FourBank protects its applications and APIs against DDoS attacks by adding a programmable security layer at the Edge
Creating a digital bank to offer high-quality, personalized services to clients requires a know-how that not all companies in the financial sector have. At these times, FourBank emerges as the ideal partner to get plans off the ground with speed and simplicity.
“FourBank is a Banking as a Service (BaaS) that offers a system for creating internet banking, backoffice, and more, and we use our own structure to provide the service to customers”, explains the company’s DevOps Engineer, Wellington Terrão.
With FourBank growing at a fast pace, optimizing security has become an increasingly recurring issue in the company’s corridors due to the current cyberthreat landscape, in which attackers have been innovating, adapting new techniques and launching large-scale attacks, as pointed out by Jefferson Bornhausen, IT Director at FourBank.
“The concern with security, especially in the field in which we operate, has increased due to the number of incidents in the market, which affects both marketing and financial issues. Security of what we are delivering has always been a crucial point.”
As FourBank’s security experts had to deal with increasing DDoS attacks, a plan to eliminate vulnerabilities in the network and application layers was started. The goal was to create a robust and modern defense, overcoming the security limitations of the cloud provider.
Migrating FourBank’s legacy solutions to Azion’s Edge, according to Wellington Terrão, was immediately promising. That’s because the goal was to add an intelligent, programmable layer of security to protect their applications and APIs, something that even the world’s largest cloud provider doesn’t enable them to do.
Using Azion Edge Firewall and its Web Application Firewall (WAF) and Network Layer Protection modules, building firewall rules to fulfill specific functions, such as mitigating DDoS attacks on APIs, became not only possible, but a task that FourBank’s DevOps team can easily perform.
“We implemented a network control to prevent a DDoS attack from increasing the load within an API. In practice, we established a limit on simultaneous requests to URLs and also limited them to a context that we predefined – otherwise, the user is blocked”, details Wellington.
As a provider of financial solutions and owner of other institutions in the sector, such as PAGME, FourBank has to follow market regulations, such as LGPD (General Data Protection Law) and PLD (money laundering prevention) policies.
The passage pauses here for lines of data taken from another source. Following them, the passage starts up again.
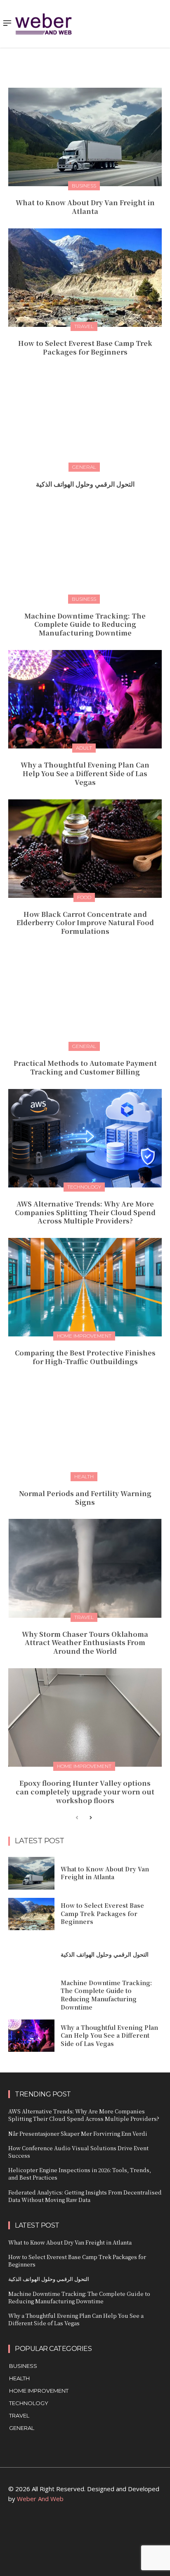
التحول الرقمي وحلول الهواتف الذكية (85, 484)
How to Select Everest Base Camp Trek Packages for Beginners (85, 347)
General (84, 467)
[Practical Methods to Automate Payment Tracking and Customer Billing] (85, 997)
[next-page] (90, 1818)
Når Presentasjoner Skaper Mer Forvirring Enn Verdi (77, 2133)
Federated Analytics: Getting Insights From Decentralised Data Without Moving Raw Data (85, 2196)
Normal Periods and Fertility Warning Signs (85, 1498)
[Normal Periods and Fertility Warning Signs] (85, 1428)
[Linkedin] (66, 2529)
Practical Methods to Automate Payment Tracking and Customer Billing (85, 1067)
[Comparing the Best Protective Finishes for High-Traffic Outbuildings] (85, 1287)
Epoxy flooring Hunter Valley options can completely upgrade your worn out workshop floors (85, 1791)
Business (84, 185)
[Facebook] (48, 2529)
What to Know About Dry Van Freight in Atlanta (85, 207)
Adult (84, 748)
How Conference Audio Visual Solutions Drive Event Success (78, 2151)
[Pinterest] (85, 2529)
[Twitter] (104, 2529)
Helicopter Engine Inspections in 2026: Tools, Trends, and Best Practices (79, 2173)
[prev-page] (77, 1818)
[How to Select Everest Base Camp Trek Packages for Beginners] (85, 277)
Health (84, 1476)
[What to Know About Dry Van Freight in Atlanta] (85, 137)
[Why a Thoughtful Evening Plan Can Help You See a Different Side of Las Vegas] (85, 699)
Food (84, 897)
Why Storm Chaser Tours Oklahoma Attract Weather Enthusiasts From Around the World (85, 1642)
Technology (84, 1187)
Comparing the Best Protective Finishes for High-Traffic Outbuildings (85, 1357)
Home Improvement (84, 1336)
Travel (84, 326)
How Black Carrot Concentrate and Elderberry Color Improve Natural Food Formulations (85, 922)
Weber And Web (40, 2498)
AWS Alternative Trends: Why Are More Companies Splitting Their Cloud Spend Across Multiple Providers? (85, 1212)
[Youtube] (122, 2529)
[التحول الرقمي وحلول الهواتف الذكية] (85, 418)
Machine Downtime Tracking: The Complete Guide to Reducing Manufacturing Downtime (85, 624)
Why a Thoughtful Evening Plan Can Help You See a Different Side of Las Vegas (85, 773)
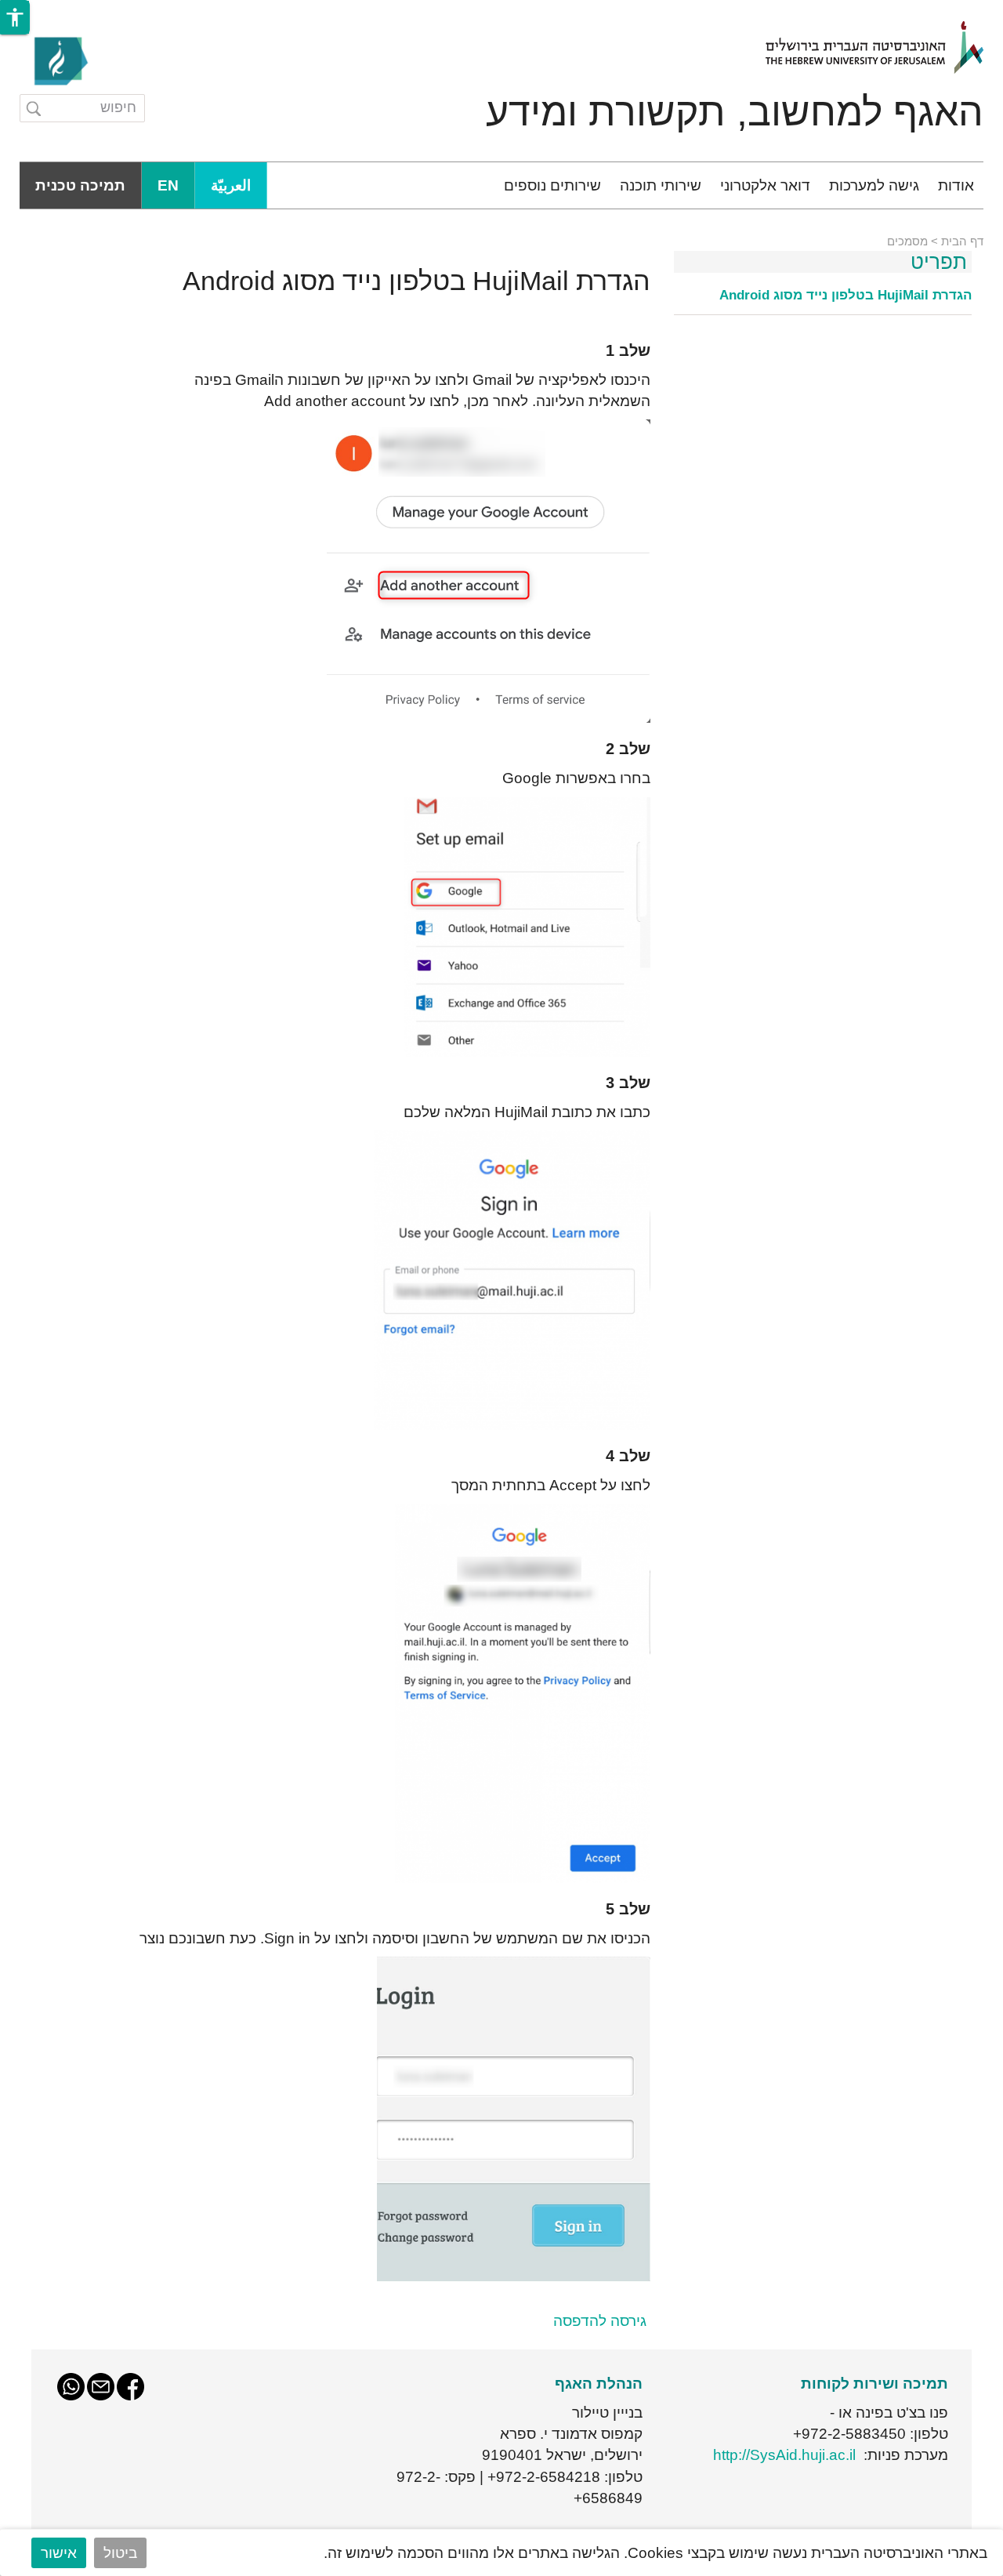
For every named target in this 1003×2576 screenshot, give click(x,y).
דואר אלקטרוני (765, 185)
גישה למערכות (874, 185)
In terms of compliance, Azion’s Edge brings opportunities for FourBank to strengthen its policies, including:
- access data collection and ensuring end-to-end encryption on connections directly to cloud infrastructure;
- building test environments to simulate security scenarios to ensure the effectiveness of firewall rules before putting them into production; and
- automation of an Incident Response Plan.
To ensure the best experience with Edge, Azion engineers provided all the necessary support to the FourBank team, presenting the platform’s features that, according to Wellington, are essential today for formulating data-driven strategies.
“Azion’s support team gave me a great lesson on how the platform works, how to analyze incoming request data to build stronger WAF rules in response to those events, which helps us to improve the restrictions always taking into account that our client cannot go offline.”
Results and impact
“When everything started to travel through Azion, we gained a better understanding of everything that happens in the applications, enabling us to make action plans to deal with certain situations if they appear”, says Bornhausen.
Another relevant impact is access control by geolocation. In just a few clicks in Real-Time Manager, FourBank engineers made security even more proactive and preventive, creating blocklists made up of countries whose traffic is unfeasible for business and poses risks to the platform.
A key reason that led FourBank to tighten security was the ever present threat of DDoS. DDoS attacks are now mitigated by Azion’s firewall rules and DDoS Protection, which filters the most massive and sophisticated attacks without impacting good requests.
“We had contact with some players until we chose Azion to carry out a proof of concept, which was very successful and gave us positive feedback. The processes of uploading the environment and starting to use the benefits of the solution were fast, and the readiness of the Azion team to solve the problems made us very safe at every step.”
Jefferson Bornhausen, IT Director at FourBank
“Azion’s team was essential in the implementation process and was always willing to make a call to solve our problems. Once, we noticed something wrong with the application; I called the Azion people and, in a call of a few minutes, engineers detected what was missing in the settings and everything was fixed.”
Wellington Terrão, DevOps Engineer at FourBank
FourBank provides technology and expertise in the financial system and cooperative financial institutions, focused on the best market practices and on products with quality and reliability. With more than 15 years of expertise of its professionals, FourBank was born from the investment of its partners, who observed that the Financial System demanded specialized technological solutions and services in the financial area.